The only viable arrangement that can be found for these older units in most cities are “mobile home parks” - crowded, with little or no play area for children. Their management often cares little for the well-being of residents, and is able to increase lot rents at will (a few states regulate these increases). A lower-income person who might benefit from this extraordinarily cheap housing often cannot find a place to put it. Putting the mobile on a private lot is nearly impossible in most major cities (regardless of how much brownfield and abandoned inner-city land they might have), and parks in unregulated states are not a good bet for people who cannot absorb frequent rent increases. The less fortunate among us are denied the change they most need by laws passed for the benefit of people uneasy with anything beyond the confines of their own middle-class lives. “Otherness” is being quelled, but at enormous cost.

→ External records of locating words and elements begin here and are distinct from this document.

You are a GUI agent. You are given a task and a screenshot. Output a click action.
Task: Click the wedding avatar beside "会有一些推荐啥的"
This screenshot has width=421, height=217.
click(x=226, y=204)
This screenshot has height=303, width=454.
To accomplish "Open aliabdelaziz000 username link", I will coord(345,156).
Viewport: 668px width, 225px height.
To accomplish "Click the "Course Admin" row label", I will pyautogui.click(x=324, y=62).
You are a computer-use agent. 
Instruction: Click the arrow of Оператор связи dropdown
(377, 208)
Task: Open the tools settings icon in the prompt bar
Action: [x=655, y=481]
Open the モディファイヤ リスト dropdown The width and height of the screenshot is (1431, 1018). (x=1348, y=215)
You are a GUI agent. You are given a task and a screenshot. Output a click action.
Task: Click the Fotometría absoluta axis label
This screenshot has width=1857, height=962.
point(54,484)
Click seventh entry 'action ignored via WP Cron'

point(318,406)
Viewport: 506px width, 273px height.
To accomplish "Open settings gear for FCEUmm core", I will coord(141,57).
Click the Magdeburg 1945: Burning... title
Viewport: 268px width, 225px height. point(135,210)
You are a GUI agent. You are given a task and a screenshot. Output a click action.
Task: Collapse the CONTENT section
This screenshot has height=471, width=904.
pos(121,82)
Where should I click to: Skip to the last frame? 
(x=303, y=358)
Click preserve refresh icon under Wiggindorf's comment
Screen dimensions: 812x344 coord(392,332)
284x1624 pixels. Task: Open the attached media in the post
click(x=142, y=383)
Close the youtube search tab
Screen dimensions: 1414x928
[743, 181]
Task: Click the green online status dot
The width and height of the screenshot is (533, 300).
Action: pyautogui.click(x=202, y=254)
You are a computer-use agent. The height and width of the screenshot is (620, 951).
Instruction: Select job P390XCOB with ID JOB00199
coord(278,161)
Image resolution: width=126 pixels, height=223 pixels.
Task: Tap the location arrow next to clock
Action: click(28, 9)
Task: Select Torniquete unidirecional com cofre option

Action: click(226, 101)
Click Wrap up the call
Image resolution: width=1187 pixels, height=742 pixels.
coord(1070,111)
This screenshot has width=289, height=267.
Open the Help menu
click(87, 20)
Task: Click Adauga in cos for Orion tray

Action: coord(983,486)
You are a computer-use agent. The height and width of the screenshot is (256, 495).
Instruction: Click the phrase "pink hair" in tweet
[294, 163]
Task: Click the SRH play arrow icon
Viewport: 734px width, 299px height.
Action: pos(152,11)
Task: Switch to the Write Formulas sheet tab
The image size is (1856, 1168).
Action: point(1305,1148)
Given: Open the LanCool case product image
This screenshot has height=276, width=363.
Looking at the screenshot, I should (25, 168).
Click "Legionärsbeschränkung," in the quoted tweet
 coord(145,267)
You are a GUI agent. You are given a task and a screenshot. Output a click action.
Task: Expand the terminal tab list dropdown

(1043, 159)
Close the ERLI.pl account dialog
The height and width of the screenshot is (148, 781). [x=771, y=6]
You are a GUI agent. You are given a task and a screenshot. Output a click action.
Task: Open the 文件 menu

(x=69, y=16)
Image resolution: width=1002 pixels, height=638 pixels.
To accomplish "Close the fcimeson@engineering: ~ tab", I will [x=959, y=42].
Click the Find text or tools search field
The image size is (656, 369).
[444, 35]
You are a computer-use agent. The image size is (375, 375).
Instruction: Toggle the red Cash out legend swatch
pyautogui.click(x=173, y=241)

There needs to be change, not just for the benefit of current mobile-home dwellers, and lower-income people, but to help meet everyone’s future housing needs. The costs inherent in site-built housing are rising so rapidly that more and more people are being priced out of the market. Mobiles are a form of housing that could meet their needs quite well, if only politicos and financiers would stop stacking the deck. It will take perceptional, physical, and legal changes, and many of them will require adjustments painful to those who are troubled by “otherness”. Much depends on politicians, who will have to be persuaded to stop protecting the feelings of some of us at the expense of the rest of us.
Laws leveling the playing field for owners of every type of house need to be passed. The highly discriminatory regulations dictating the architecture and siting of mobiles should be the first to change. Architectural and technical innovations should not be stifled by laws that do all but mandate imitation Colonial, pseudo-“country” styling. The product must be improved, with regulatory agencies stipulating an end to shoddy subfloors, among other problems (there will be new, more stringent Federal regulations about tie-downs and foundations soon). And it must become easier for owners of mobiles to obtain fair financing, and to become grounded in their communities, with legal changes making it less difficult for their property to be viewed as real estate, equal to any other sort of housing. Only when these changes are in place will manufactured housing become what it must be for our future good - a mainstream housing choice, rather than a last resort.
What now sits Out There, in the mobile home park built right on the line between Us and Them, may be, through sheer necessity, our shared experience tomorrow. If anyone wants a reminder of how quickly something considered lower-class can become a middle-class need, remember - there was a time, not so very long ago, when few who counted themselves as ladies and gentlemen had ever, ever been inside a four-wheel-drive utility vehicle.